Oddbean new post about | logout
 Love and respect, Sir Odell, but not correct.

Looking at the bill, it's entirely limited to forced divestiture of a specific social media video app owned by a firm in a state deemed to be a "foreign adversary," which is strictly defined in US code: North Korea, Iran, China, Cuba, Russia, and Venezuela.

There is no legal way to apply this to any other technology, company, or entity. It's actually a good thing if we care about getting people off CCP spyware.

I wrote about it here:

https://consumerchoicecenter.org/the-best-answer-to-tiktok-is-a-forced-divestiture/

As for Section 230, the cases before the Supreme Court this term are appeals where tech firms won and strengthened Section 230, and most legal observers say they have no chance. I'm inclined to agree. The only way to undo Section 230 is by Congress. In case that happens, there would be plenty of good privacy and tech advocates battling against that.

As for free speech and nostr, there are a lot of lessons and nostr is well placed as a decentralized protocol. Very bullish.

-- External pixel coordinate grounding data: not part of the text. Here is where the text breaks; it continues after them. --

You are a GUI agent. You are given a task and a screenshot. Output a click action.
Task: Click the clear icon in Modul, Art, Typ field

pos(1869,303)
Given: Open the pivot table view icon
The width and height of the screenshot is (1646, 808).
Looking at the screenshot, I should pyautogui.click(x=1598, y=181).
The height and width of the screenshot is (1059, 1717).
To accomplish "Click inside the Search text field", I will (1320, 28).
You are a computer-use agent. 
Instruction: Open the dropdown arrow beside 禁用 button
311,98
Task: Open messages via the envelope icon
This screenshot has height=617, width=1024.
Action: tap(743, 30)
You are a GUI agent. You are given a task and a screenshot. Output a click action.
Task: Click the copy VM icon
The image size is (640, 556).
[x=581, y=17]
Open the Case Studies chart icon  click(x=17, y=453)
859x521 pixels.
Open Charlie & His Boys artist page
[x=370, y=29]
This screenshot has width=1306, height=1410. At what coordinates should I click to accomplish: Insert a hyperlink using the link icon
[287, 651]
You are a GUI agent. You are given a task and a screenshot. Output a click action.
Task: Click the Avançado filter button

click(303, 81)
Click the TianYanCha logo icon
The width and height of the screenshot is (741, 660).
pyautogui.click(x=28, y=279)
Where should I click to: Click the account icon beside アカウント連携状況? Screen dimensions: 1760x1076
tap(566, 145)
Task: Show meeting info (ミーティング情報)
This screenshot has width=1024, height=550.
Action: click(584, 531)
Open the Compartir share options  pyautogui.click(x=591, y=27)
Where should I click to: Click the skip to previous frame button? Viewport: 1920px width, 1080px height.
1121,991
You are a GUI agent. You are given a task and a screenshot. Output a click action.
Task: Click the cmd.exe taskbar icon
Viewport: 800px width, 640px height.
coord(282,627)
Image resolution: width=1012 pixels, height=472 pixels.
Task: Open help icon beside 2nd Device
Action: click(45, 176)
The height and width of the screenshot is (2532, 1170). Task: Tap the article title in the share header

I just wouldn't take the arguments of the TikTok lawyers too seriously, since CCP want to expand their social credit score system. Maybe that's why they got their military to hack everyone's credit scores in the US:

https://thespectator.com/topic/chinese-communist-party-credit-history-equifax/ 
 Thank you for this comment.  I can't abide loosing section 230.  I do think banning tictok is not a good thing, and would eventually threaten somehow section 230, but, I feel better reading your response here.  Without 230, game over for my nostr business, protec at all cost. 🌱🌴🌽🐻‍❄️ 
 agree! thankfully the bill is just a forced divestiture. Same thing was applied to GRINDR when we found out the CCP was accessing people's sexual histories, HIV status, etc.

The difference there was that it was ordered by CFIUS than an act of Congress.